• **TASK DIRECTIONS**: Can you copy, character for character, the lines of the entries below that run from the one containing "This screenshot has height=926, width=1288." through the one containing "click(1275, 142)", with both of those lines included?

• **PROVIDED RECORDS**:
====

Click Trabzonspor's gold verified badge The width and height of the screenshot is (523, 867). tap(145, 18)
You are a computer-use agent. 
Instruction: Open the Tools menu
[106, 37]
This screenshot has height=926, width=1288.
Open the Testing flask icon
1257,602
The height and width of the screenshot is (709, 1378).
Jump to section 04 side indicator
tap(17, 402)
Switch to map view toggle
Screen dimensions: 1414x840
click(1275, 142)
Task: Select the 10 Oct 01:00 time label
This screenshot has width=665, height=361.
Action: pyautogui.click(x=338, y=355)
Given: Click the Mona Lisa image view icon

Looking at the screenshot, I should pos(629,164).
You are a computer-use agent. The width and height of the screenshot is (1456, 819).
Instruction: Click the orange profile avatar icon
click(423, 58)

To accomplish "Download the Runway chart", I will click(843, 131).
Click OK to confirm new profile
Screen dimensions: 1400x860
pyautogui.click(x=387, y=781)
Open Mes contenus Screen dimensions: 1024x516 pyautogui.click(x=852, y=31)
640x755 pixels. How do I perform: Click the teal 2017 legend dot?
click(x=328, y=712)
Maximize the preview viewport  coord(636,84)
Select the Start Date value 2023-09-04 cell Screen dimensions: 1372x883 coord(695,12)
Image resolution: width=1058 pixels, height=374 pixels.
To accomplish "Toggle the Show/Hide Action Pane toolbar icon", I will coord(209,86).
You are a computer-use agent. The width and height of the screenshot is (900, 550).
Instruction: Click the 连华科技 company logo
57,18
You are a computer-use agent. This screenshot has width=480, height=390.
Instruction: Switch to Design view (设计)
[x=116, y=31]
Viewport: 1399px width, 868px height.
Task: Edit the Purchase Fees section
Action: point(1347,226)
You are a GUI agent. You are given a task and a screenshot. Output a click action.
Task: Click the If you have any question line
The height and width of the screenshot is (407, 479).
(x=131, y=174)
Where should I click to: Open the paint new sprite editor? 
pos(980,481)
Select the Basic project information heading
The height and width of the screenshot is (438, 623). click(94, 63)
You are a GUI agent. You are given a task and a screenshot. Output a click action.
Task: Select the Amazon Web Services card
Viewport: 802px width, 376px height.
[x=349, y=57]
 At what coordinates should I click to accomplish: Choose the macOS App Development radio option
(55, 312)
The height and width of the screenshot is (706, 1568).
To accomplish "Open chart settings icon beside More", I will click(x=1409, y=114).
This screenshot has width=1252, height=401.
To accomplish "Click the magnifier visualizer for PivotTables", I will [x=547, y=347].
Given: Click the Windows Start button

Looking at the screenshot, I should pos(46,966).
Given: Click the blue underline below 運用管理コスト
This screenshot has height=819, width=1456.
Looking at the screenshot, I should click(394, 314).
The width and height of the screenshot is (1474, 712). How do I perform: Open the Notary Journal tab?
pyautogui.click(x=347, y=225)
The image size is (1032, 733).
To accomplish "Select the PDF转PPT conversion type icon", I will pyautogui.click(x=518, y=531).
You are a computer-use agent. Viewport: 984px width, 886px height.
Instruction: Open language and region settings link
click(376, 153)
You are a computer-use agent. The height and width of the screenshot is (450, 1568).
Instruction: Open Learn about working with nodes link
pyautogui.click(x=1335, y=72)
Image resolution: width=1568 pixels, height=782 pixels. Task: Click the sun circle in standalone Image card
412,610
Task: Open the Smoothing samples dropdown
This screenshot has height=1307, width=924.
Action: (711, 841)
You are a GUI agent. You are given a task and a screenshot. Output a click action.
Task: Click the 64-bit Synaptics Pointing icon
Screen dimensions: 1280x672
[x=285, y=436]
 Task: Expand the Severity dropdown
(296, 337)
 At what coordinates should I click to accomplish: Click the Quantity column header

====

• **REPLY TO THE EXERCISE**:
This screenshot has height=926, width=1288.
Open the Testing flask icon
1257,602
The height and width of the screenshot is (709, 1378).
Jump to section 04 side indicator
tap(17, 402)
Switch to map view toggle
Screen dimensions: 1414x840
click(1275, 142)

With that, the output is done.